Social Media Gives Shelter Dogs a New Leash on Life

Social Media Gives Shelter Dogs a New Leash on Life

If you have a TV, you’ve probably seen Sarah Mclachlan’s ASPCA commercial at least 14 times (minimum). I’ve been told multiple times by multiple people that my Facebook profile is comparable to those commercials. Some might take that as an insult but I like to think of it as a compliment. I mean, we can pretty much do just about anything with social media these days so if you have the chance to help do something good, why wouldn’t you?!

In recent years, laws have been put into place in many states not only to regulate the commercial breeding industry but also to completely ban puppy mills. Due to laws of this nature, the popularity of adopting/rescuing dogs has grown tremendously. Shelters are full to the brim, many times having to turn animals away because there’s no room. So where does social media come into play and how does it help?

Facebook, Twitter, and even Instagram have proven to be great outlets for animal shelters and organizations seeking help with dog rescue, fostering, adoption and medical funding. These social media platforms allow them to reach a high volume of people, not only in the direct vicinity, but all over the world with just a few clicks of a mouse. Shelters are able to share photos and videos of the dogs that they have available for adoption or use hashtags such as #adoptdontshop, which helps decrease the time that animals are stuck in the shelter.

My rescue dog, Delilah

Being the dog lover that I am, two of my all-time favorite organizations have to do with dog rescue/awareness (duh). Check them out below and see a few ways that they’re using social media to garner attention and support their individual causes on a constant, and almost overwhelming, basis.
Trio Animal Foundation (TAF) is a charitable organization that assists shelters, rescues and individuals by paying the medical bills of homeless pets. TAF also promotes adoption and responsible pet ownership, including spay and neutering.

  • TAF uses social media to connect with fellow animal lovers on a raw, real and emotional level. They use photos and tell stories without holding back, allowing the audience to feel connected to the animal and their journey. The use of visuals (photo and video) has proven to have higher levels of engagement than posts with plain text.
  • TAF is quick to respond to follower’s questions and comments which is critical in not only gaining followers but also maintaining the ones that they already have.

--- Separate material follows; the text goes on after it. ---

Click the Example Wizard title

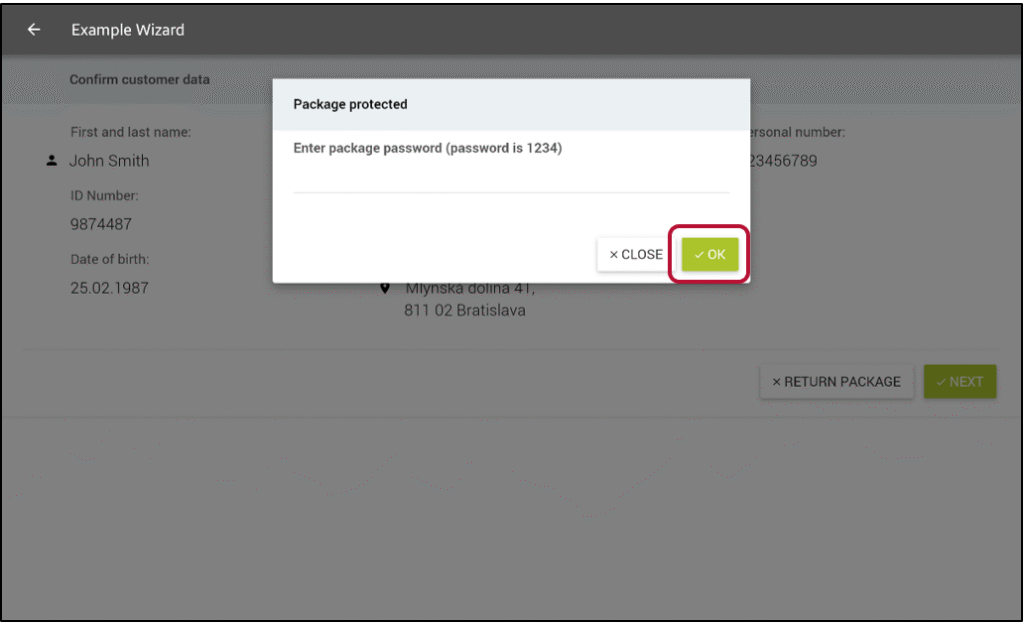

This level of rapport creates a unique bond, creating lifelong supporters of the organization and their mission.
  • Although TAF is Chicago based, they’ve been able to use Facebook and Twitter to reach animal lovers all over the country. Because medical funding is such a large part of their organization, this is extremely important. They have been able to raise more money for the animals in shorter periods of time due to the large reach.

Pinups for Pitbulls, Inc. (PFOB) is a not-for-profit organization whose mission is to educate people about the history, temperament, and plight of the pit bull-type dog; raising awareness to rally against Breed Specific Legislation (BSL) and Breed Discriminatory Laws (BDL).

  • Not only does PFPB use social media to educate on pit-bull-type dogs, they also use their platform to share posts about dogs who are in urgent need of a home. Because their following is so large (462k Facebook fans!), they have a high success rate of finding help for the dogs that they post about.
  • Like TAF, Pinups for Pitbulls is very active with their fan-base, making it easier for followers to feel a connection with the organization. This increases the amount of shares that their posts receive, making their organization noticeably more visible across the web and the country.

Its easy to look back even 10 years and see the impact that social media has made in the world. I bet no one ever thought that they’d be able to help save dogs just by sitting on their computer. Crazy, right? The next time you see someone sharing a post about an animal that needs help, instead of scrolling past it, take a minute and think about hitting the ‘share’ button instead. Who knows, your share just might help that dog find his furrever home.